A terminar, lembremos que outra estátua de Salazar togado, de borla e capelo, a cabeça pensativa e ligeiramente inclinada para a frente, feita pelo artista funchalense Francisco Franco 1885-1955), destinada a figurar no pavilhão português na Exposição Universal de Paris em 1937, de que se fizeram diversas cópias, teve uma réplica que, erecta no átrio do Liceu Salazar de Lourenço Marques (hoje Maputo), seria destruída pelos rebeldes moçambicanos nos derradeiros anos da nossa colonização naquele país do leste africano.[2]

 

João Medina










 [1] Veja-se o nosso livro A minha América, Guimarães, Opera Omnia, 2012, pp. 207-309 (os filmes são de Frank Capra e John Ford).  

 


                 [2] Sobre esta estátua de Salazar feita por Francisco Franco e a sua destruição em Moçambique, veja-se o que dizemos no nosso livro Salazar, Hitler e Franco. Estudos sobre Salazar e a Ditadura, Lisboa, Livros Horizonte, 2000, pp.192-198. Fala-se aí também das estátuas de Salazar feitas por Leopoldo de Almeida e do destino que depois tiveram (op. cit., pp. 198 e 209-10).

7 comentários:

  1. A estátua de Salazar togado, de borla e capelo, sei eu onde está. Está em Lisboa, junto ao rio, num armazém.

    ResponderEliminar
  2. Bem assinalada a imitação canhestra da bela estátua de Lincoln. Canhestra em todos os sentidos: no material, no artístico e no simbólico.

    ResponderEliminar
  3. A estátua em bronze de Salazar togado que estava em Lourenço Marques em frente do Liceu Salazar, igual à que foi retirada em 1974 do Palácio Foz em Lisboa, não foi "destruída pelos rebeldes moçambicanos nos derradeiros anos da nossa colonização". Também não foi destruída depois do 25 de Abril, nem mesmo depois da independência. Está hoje precariamente arrumada num recanto exterior da Biblioteca Nacional do Maputo, ostensivamente virada para a parede. Veja-se: https://delagoabayworld.wordpress.com/category/historia/a-estatua-de-salazar-em-maputo/
    ou ainda:
    http://www.tvi24.iol.pt/internacional/estatua/salazar-virado-para-a-parede-de-castigo-em-maputo

    ResponderEliminar
    Respostas
    1. Segundo Aurélio Valente Langa (Memórias de um Combatente da Causa), a estátua foi destruída por democratas brancos nos primeiros nos da década de 60.

      Eliminar
    2. Foi destruída uma primeira versão em pedra, inaugurada em 1952 e decapitada com explosivos, em 1962 ou 1963. Foi depois substituída por segunda versão em bronze (mais difícil destruir? mais barato mandar vir da Metrópole?), colocada no mesmo lugar em frente do Liceu em 1964, e que é a que está na Biblioteca Nacional do Maputo. O Rui Nogar refere-se ao episódio em Vozes moçambicanas: Literatura e Nacionalidade (org. Patrick Chabal, Lisboa: Vega, 1994, p. 160–182).
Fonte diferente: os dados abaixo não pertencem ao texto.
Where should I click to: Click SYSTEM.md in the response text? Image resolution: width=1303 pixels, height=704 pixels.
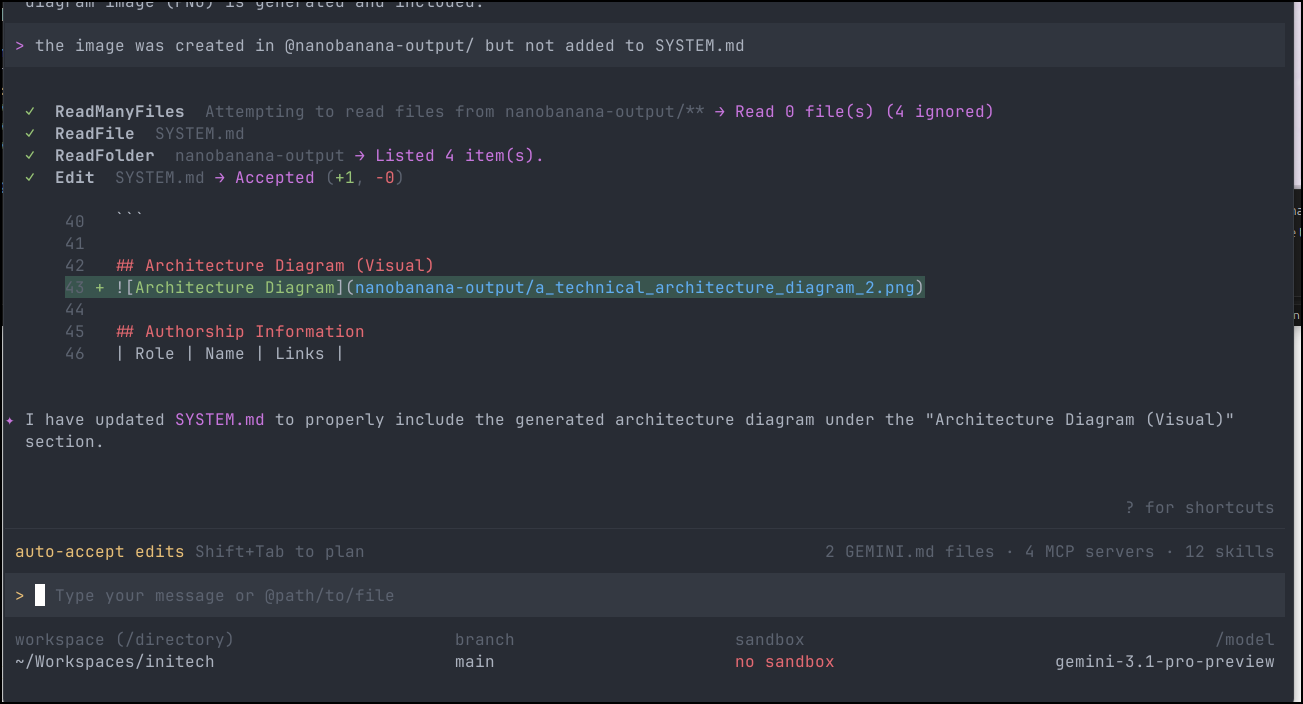point(219,420)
      (Para eventuais interessados, remeto para a minha tese de mestrado -- onde erradamente digo que a segunda estátua de Salazar também foi destruída -- e um texto de 2012 -- "Monumentos coloniais em tempos pós-coloniais. A estatuária de Lourenço Marques" -- que podem ser vistos em https://independent.academia.edu/GerbertVerheij.)

      Eliminar
  4. Quem tudo faz para apagar a história, mais não faz que contribuir para que ela se repita.